__INSTRUCTIONS TO FOLLOW__
Each line below must be set down exactly as it stands.

(Pixel coordinate grounding data)

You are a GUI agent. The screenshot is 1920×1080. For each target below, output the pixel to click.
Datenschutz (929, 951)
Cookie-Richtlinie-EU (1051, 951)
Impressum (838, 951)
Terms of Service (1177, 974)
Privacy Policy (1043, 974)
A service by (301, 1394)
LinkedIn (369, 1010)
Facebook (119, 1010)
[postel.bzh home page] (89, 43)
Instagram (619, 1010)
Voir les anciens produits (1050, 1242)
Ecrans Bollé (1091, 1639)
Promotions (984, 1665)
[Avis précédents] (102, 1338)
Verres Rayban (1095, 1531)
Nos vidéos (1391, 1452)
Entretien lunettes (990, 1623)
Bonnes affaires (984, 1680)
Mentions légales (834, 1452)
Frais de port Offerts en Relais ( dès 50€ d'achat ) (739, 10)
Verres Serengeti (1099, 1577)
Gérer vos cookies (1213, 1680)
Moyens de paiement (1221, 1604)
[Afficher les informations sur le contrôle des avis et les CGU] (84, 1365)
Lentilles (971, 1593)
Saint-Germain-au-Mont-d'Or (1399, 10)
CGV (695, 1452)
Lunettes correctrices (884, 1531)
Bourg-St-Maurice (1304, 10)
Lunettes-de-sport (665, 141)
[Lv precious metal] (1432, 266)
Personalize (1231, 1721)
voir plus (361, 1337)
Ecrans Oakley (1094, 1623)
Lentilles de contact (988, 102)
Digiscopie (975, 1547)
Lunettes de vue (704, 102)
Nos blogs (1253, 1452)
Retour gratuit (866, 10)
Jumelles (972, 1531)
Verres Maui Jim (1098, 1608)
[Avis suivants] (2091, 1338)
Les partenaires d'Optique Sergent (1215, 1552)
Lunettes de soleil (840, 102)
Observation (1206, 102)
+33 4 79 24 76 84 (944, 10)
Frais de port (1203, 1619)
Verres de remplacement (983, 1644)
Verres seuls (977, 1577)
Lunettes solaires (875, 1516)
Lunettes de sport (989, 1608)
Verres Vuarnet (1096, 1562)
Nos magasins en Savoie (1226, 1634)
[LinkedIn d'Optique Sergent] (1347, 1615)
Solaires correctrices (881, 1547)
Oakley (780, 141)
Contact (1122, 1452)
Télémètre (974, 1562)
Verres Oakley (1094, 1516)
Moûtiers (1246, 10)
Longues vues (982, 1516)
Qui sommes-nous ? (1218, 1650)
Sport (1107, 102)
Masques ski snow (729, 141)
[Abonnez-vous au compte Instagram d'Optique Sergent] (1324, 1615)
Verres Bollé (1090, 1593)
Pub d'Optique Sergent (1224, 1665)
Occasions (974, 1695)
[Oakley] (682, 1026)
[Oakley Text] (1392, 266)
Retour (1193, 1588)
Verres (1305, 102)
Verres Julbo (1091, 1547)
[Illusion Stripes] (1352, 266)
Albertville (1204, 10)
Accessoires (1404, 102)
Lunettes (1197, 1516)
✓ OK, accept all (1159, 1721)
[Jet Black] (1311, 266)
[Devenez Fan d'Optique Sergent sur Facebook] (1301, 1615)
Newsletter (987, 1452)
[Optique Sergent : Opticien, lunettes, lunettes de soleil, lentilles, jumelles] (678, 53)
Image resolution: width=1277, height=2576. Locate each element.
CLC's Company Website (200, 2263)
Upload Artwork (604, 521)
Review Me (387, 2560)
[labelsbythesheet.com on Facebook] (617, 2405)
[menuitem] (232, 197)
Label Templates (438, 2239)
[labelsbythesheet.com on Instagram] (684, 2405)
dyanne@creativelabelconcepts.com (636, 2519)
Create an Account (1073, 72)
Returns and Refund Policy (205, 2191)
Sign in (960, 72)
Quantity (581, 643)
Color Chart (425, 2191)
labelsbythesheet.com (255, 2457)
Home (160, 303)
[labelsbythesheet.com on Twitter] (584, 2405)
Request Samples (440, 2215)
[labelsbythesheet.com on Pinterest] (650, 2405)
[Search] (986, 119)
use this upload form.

__EXERCISE RESULT__
You are a GUI agent. The screenshot is 1920×1080. For each target below, output the pixel to click.
Datenschutz (929, 951)
Cookie-Richtlinie-EU (1051, 951)
Impressum (838, 951)
Terms of Service (1177, 974)
Privacy Policy (1043, 974)
A service by (301, 1394)
LinkedIn (369, 1010)
Facebook (119, 1010)
[postel.bzh home page] (89, 43)
Instagram (619, 1010)
Voir les anciens produits (1050, 1242)
Ecrans Bollé (1091, 1639)
Promotions (984, 1665)
[Avis précédents] (102, 1338)
Verres Rayban (1095, 1531)
Nos vidéos (1391, 1452)
Entretien lunettes (990, 1623)
Bonnes affaires (984, 1680)
Mentions légales (834, 1452)
Frais de port Offerts en Relais ( dès 50€ d'achat ) (739, 10)
Verres Serengeti (1099, 1577)
Gérer vos cookies (1213, 1680)
Moyens de paiement (1221, 1604)
[Afficher les informations sur le contrôle des avis et les CGU] (84, 1365)
Lentilles (971, 1593)
Saint-Germain-au-Mont-d'Or (1399, 10)
CGV (695, 1452)
Lunettes correctrices (884, 1531)
Bourg-St-Maurice (1304, 10)
Lunettes-de-sport (665, 141)
[Lv precious metal] (1432, 266)
Personalize (1231, 1721)
voir plus (361, 1337)
Ecrans Oakley (1094, 1623)
Lentilles de contact (988, 102)
Digiscopie (975, 1547)
Lunettes de vue (704, 102)
Nos blogs (1253, 1452)
Retour gratuit (866, 10)
Jumelles (972, 1531)
Verres Maui Jim (1098, 1608)
[Avis suivants] (2091, 1338)
Les partenaires d'Optique Sergent (1215, 1552)
Lunettes de soleil (840, 102)
Observation (1206, 102)
+33 4 79 24 76 84 (944, 10)
Frais de port (1203, 1619)
Verres de remplacement (983, 1644)
Verres seuls (977, 1577)
Lunettes solaires (875, 1516)
Lunettes de sport (989, 1608)
Verres Vuarnet (1096, 1562)
Nos magasins en Savoie (1226, 1634)
[LinkedIn d'Optique Sergent] (1347, 1615)
Solaires correctrices (881, 1547)
Oakley (780, 141)
Contact (1122, 1452)
Télémètre (974, 1562)
Verres Oakley (1094, 1516)
Moûtiers (1246, 10)
Longues vues (982, 1516)
Qui sommes-nous ? (1218, 1650)
Sport (1107, 102)
Masques ski snow (729, 141)
[Abonnez-vous au compte Instagram d'Optique Sergent] (1324, 1615)
Verres Bollé (1090, 1593)
Pub d'Optique Sergent (1224, 1665)
Occasions (974, 1695)
[Oakley] (682, 1026)
[Oakley Text] (1392, 266)
Retour (1193, 1588)
Verres (1305, 102)
Verres Julbo (1091, 1547)
[Illusion Stripes] (1352, 266)
Albertville (1204, 10)
Accessoires (1404, 102)
Lunettes (1197, 1516)
✓ OK, accept all (1159, 1721)
[Jet Black] (1311, 266)
[Devenez Fan d'Optique Sergent sur Facebook] (1301, 1615)
Newsletter (987, 1452)
[Optique Sergent : Opticien, lunettes, lunettes de soleil, lentilles, jumelles] (678, 53)
Image resolution: width=1277, height=2576. Locate each element.
CLC's Company Website (200, 2263)
Upload Artwork (604, 521)
Review Me (387, 2560)
[labelsbythesheet.com on Facebook] (617, 2405)
[menuitem] (232, 197)
Label Templates (438, 2239)
[labelsbythesheet.com on Instagram] (684, 2405)
dyanne@creativelabelconcepts.com (636, 2519)
Create an Account (1073, 72)
Returns and Refund Policy (205, 2191)
Sign in (960, 72)
Quantity (581, 643)
Color Chart (425, 2191)
labelsbythesheet.com (255, 2457)
Home (160, 303)
[labelsbythesheet.com on Twitter] (584, 2405)
Request Samples (440, 2215)
[labelsbythesheet.com on Pinterest] (650, 2405)
[Search] (986, 119)
use this upload form.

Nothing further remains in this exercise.